§1. “It has never been supposed that the monopolist in seeking his own advantage is naturally guided in that course which is most conducive to the wellbeing of society” p 395.
§2. Monopoly revenue (as opposed to “rents,” which Marshall reserves for excess profits from access to scare resources) exceeds production, debt and risk costs.
§3. Marshall uses a figure to show that the monopolist earns the greatest profit at a combination of price and quantity. Since higher prices mean lower quantities (and vice versa), this combination is in a “sweet spot.”
§4. The monopoly’s behavior does not change with lump sum taxes or percentage taxes on profits. A tax (or subsidy) on output quantities or prices will change the profit-maximising quantity.
§5. Although one might assume a monopoly will charge a higher price and provide a lower quantity than a group of competitive firms (modern economics texts do), that assumption would be wrong if competing firms have extra costs from trying to win each other’s customers or lack economies of scale. OTOH, a lazy monopolist may not look for cost savings compared to competing firms, so there’s no easy answer. (Marshall compares a monopoly railway to competing railways — a mix the British are still struggling with!)
§6. The monopolist might lower prices in the short run to encourage more demand (more customers, consuming more) in the long run.
§7. A monopolist who takes consumer surplus into consideration will sell a larger quantity at a lower price.
§8. Producers and individual consumers know their surplus, but the overall situation of consumers is to know, which makes it hard to set policy without better statistics:
Much of the failure and much of the injustice, in which the economic policies of governments have resulted, have been due to the want of statistical measurement. A few people who have been strongly interested on one side have raised their voices loudly, persistently and all together; while little has been heard from the great mass of people whose interests have lain in the opposite direction; for, even if their attention has been fairly called to the matter, few have cared to exert themselves much for a cause in which no one of them has more than a small stake. The few therefore get their way, although if statistical measures of the interests involved were available, it might prove that the aggregate of the interests of the few was only a tenth or a hundredth part of the aggregate of the interests of the silent many (p 407)
In the paragraph that follows, Marshall offers a charming (or naive) hope:
It is perhaps not unreasonable to hope that as time goes on, the statistics of consumption will be so organized as to afford demand schedules sufficiently trustworthy, to show in diagrams that will appeal to the eye, the quantities of consumers’ surplus that will result from different courses of public and private action. By the study of these pictures the mind may be gradually trained to get juster notions of the relative magnitudes of the interests which the community has in various schemes of public and private enterprise (p 408).
Sadly, economists have been unable to generate reliable demand schedules, so most policy discussions depend on special interests, political guesswork, and duelling economists.
§9. Two adjacent monopolies (e.g., for copper and zinc, both needed for brass) might be worse than a merged monopoly for society if their attempts to dominate each other disrupts markets.
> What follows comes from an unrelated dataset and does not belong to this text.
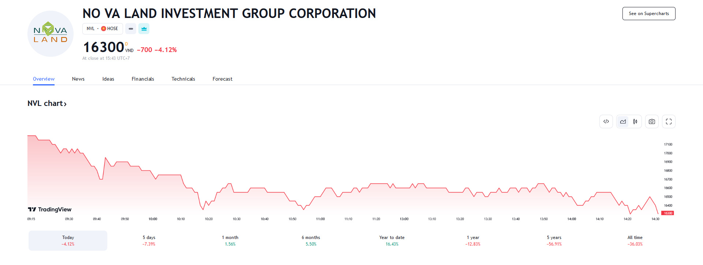
Task: Select the 5 days time range
Action: (149, 240)
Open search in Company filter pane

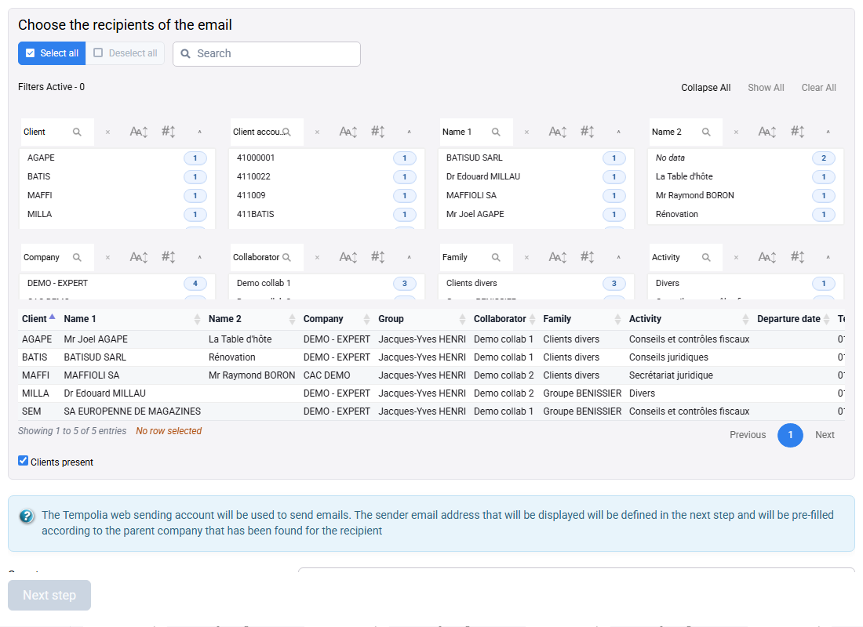77,257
That said, a merged monopoly will be worse if it can more easily block new competition than separate (weaker) monopolies. Caveat regulator.
This post is part of a series in the Marshall 2020 Project, i.e., an excuse for me to read Alfred Marshall’s Principles of Economics (1890 first edition/1920 eighth edition), which dominated economic thinking until Van Neumann and Morgenstern’s Theory of Games and Economic Behaviour (1944) and Samuelson’s Foundations of Economic Analysis (1946) pivoted economics away from institutional induction and towards mathematical deduction.